Ahmed al-Sharaa incontra Trump, ma passando dal retro [a cura di Chiara Pellegrino]
La visita del presidente siriano Ahmed al-Sharaa a Washington, avvenuta lo scorso 10 novembre, divide l’opinione pubblica araba. L’entusiasmo si mescola a diffidenze e interrogativi sul reale significato dell’incontro con Donald Trump. Scrive il giornalista tunisino Ali Qasim su al-‘Arab: «La visita ha un enorme valore simbolico: per la Siria è l’occasione di ridefinirsi come Stato normale anziché come fronte ideologico; per l’America di andare oltre il suo ruolo di avversario funzionale e diventare un partner nella ricostruzione della regione». Questo viaggio segna una rottura con gli schemi tradizionali, trasformando l’immagine del presidente siriano da «terrorista a interlocutore politico». La nuova Siria tenta così di riposizionarsi sullo scacchiere geopolitico, prendendo le distanze sia dall’ideologia islamista estremista che dal nazionalismo baathista. Ma proprio il forte valore simbolico di questo incontro potrebbe essere un’arma a doppio taglio, prosegue l’articolo. Se non si dovessero raggiungere risultati concreti, potrebbero rafforzarsi i sospetti interni di una «dipendenza dall’Occidente», spiega Qasim. Al-Sharaa dovrà convincere i siriani che l’apertura verso Washington non significa sottomissione o neocolonialismo, ma è una reale opportunità di sostegno economico e ricostruzione. Tuttavia, il valore simbolico, da solo, non basta: deve tradursi in una visione strategica incentrata sulla ricostruzione e la lotta al terrorismo. Sul piano interno, al-Sharaa dovrà rafforzare l’unità nazionale e riformare le istituzioni; su quello regionale, tessere alleanze equilibrate; e, a livello internazionale, convincere Washington che investire in Siria è nel suo interesse a lungo termine.

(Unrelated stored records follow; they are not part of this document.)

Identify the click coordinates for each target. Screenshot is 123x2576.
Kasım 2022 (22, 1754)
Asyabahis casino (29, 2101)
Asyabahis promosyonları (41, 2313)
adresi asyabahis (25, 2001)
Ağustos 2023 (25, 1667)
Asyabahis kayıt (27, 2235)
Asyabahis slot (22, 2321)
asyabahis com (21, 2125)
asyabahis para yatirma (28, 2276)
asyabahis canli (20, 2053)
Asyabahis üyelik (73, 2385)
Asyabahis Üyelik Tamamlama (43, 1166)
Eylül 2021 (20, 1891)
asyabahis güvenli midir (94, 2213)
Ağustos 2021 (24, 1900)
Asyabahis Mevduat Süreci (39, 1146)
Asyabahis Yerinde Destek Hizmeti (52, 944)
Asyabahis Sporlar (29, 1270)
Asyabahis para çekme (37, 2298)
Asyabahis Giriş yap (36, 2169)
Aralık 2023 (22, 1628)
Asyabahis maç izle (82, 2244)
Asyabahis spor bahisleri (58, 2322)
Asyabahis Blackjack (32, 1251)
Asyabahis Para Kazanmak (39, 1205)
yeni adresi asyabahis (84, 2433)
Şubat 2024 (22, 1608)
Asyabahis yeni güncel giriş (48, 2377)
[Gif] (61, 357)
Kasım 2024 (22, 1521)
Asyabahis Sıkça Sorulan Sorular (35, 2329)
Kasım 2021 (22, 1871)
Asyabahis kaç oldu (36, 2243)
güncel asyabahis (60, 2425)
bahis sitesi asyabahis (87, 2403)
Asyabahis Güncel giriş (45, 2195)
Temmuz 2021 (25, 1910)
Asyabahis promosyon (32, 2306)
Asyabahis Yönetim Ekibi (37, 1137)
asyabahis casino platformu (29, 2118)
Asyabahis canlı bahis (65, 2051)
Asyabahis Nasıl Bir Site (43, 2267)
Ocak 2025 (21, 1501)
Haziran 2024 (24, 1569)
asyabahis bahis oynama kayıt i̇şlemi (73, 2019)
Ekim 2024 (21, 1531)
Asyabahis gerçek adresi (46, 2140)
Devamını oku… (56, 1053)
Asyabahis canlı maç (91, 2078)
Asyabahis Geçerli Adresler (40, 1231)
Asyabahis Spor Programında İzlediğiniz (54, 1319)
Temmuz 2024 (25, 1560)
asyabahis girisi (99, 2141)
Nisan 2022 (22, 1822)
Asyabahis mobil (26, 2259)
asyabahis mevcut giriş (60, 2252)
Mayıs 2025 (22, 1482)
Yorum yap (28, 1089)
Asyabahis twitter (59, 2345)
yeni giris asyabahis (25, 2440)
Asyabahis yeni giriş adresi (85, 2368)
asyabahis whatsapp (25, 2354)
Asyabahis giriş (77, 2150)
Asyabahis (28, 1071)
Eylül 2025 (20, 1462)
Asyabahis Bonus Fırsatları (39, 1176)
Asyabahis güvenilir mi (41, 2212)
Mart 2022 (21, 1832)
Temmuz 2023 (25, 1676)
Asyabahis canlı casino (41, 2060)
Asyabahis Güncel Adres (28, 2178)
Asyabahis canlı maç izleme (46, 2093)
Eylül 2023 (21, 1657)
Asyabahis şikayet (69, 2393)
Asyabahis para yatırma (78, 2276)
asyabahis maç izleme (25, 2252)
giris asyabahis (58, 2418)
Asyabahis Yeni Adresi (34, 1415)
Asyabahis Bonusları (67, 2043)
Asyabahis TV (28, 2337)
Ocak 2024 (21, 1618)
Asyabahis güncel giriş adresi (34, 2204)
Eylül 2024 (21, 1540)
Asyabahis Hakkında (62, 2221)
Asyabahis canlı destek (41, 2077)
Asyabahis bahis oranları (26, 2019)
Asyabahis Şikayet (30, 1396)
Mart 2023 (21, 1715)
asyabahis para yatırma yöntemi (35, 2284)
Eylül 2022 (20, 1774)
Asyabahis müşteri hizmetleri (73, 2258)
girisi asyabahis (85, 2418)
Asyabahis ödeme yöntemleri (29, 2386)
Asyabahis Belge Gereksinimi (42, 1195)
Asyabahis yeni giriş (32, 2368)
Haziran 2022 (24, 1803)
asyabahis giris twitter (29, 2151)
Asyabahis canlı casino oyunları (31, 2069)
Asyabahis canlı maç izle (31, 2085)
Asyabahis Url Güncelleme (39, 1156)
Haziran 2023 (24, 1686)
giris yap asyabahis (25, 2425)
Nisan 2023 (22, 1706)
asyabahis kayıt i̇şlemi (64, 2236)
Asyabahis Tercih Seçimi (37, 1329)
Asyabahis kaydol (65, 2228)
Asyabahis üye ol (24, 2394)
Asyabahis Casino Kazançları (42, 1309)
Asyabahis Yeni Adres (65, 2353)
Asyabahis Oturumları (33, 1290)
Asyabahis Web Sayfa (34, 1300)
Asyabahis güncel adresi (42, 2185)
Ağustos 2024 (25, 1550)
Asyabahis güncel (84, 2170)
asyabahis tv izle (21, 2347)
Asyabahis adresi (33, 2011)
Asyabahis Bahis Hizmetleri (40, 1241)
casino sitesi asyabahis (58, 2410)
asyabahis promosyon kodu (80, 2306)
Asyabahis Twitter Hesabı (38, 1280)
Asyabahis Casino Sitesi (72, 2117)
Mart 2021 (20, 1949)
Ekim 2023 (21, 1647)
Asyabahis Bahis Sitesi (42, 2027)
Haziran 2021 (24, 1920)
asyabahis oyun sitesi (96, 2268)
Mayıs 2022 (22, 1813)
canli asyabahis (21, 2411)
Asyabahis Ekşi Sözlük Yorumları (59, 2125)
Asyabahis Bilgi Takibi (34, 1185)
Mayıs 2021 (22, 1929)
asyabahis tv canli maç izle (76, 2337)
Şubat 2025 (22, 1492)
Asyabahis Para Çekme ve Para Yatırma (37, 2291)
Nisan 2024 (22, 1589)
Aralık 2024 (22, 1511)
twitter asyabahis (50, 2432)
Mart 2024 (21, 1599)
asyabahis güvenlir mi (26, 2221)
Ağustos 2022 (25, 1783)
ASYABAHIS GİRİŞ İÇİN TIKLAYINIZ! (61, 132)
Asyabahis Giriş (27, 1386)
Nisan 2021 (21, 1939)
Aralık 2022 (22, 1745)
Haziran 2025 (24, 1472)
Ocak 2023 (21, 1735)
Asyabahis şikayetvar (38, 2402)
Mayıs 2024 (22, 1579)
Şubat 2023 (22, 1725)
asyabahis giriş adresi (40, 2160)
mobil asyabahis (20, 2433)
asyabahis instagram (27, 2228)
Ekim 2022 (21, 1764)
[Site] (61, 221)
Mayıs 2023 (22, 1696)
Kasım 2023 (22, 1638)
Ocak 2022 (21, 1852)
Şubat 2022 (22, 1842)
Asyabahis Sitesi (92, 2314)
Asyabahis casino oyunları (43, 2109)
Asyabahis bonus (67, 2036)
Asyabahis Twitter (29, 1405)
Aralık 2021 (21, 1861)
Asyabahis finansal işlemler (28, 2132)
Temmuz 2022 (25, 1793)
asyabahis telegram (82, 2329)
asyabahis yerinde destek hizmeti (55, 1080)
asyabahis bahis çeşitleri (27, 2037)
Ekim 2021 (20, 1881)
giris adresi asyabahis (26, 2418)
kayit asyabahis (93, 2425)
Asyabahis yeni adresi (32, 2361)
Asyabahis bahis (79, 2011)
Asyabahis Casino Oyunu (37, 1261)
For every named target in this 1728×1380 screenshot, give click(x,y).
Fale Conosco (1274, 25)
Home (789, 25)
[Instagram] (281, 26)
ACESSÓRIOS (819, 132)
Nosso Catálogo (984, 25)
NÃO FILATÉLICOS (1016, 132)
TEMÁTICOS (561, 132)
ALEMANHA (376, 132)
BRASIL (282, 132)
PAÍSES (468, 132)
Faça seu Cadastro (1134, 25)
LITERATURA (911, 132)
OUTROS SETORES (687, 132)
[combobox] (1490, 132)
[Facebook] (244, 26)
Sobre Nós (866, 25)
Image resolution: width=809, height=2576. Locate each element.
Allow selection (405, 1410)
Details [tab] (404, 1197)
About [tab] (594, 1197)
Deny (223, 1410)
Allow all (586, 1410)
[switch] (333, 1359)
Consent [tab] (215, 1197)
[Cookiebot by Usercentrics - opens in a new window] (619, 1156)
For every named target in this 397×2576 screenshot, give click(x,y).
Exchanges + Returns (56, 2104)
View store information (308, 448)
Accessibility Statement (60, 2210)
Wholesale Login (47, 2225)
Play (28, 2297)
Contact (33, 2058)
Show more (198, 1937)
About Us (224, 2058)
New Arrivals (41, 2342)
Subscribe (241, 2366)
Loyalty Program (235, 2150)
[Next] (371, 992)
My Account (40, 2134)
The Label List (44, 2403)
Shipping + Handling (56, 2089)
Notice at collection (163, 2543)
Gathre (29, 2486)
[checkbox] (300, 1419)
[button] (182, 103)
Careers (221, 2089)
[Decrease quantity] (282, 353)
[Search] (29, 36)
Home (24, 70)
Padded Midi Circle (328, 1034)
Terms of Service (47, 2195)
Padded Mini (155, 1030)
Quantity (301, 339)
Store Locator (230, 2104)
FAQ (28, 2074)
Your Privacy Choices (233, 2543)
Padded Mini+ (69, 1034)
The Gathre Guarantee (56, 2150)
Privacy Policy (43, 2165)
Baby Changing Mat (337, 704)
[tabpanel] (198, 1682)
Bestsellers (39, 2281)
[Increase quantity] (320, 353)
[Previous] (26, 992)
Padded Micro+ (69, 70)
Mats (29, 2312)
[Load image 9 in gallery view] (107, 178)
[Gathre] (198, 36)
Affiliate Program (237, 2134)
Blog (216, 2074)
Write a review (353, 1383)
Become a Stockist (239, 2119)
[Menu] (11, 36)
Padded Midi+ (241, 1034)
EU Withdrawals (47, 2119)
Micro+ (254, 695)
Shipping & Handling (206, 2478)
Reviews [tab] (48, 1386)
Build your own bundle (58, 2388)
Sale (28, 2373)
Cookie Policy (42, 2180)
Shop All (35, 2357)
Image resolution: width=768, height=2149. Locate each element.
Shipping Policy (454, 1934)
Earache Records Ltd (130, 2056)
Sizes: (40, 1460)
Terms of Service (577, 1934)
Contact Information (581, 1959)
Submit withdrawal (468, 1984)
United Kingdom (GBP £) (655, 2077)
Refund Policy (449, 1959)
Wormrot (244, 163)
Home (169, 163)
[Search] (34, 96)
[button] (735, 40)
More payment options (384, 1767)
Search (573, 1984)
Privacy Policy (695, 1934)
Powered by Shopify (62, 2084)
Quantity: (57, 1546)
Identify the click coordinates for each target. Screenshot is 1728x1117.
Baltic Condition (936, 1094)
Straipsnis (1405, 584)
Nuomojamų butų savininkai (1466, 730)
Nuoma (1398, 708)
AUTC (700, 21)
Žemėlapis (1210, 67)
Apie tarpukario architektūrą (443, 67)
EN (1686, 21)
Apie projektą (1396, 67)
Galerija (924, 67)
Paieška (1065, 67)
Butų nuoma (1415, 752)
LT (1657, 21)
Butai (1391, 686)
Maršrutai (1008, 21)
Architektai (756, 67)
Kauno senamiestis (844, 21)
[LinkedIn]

Non tutti però sono entusiasti di questo incontro. «Questa visita incarna il modello di “controllo esterno” che domina la scena politica e sicuritaria in Siria, impedendo l’indipendenza delle decisioni nazionali e rafforzando la divisione e la polarizzazione politica che ostacolano il percorso verso una soluzione politica globale. La visita di al-Sharaa appare quindi come un meccanismo guidato dagli Stati Uniti, che riflette le politiche di controllo del clima politico siriano e plasma soluzioni politiche a servizio degli interessi americani», commenta, cinico, lo scrittore siriano Amjad Ismail Al-Agha sullo stesso quotidiano.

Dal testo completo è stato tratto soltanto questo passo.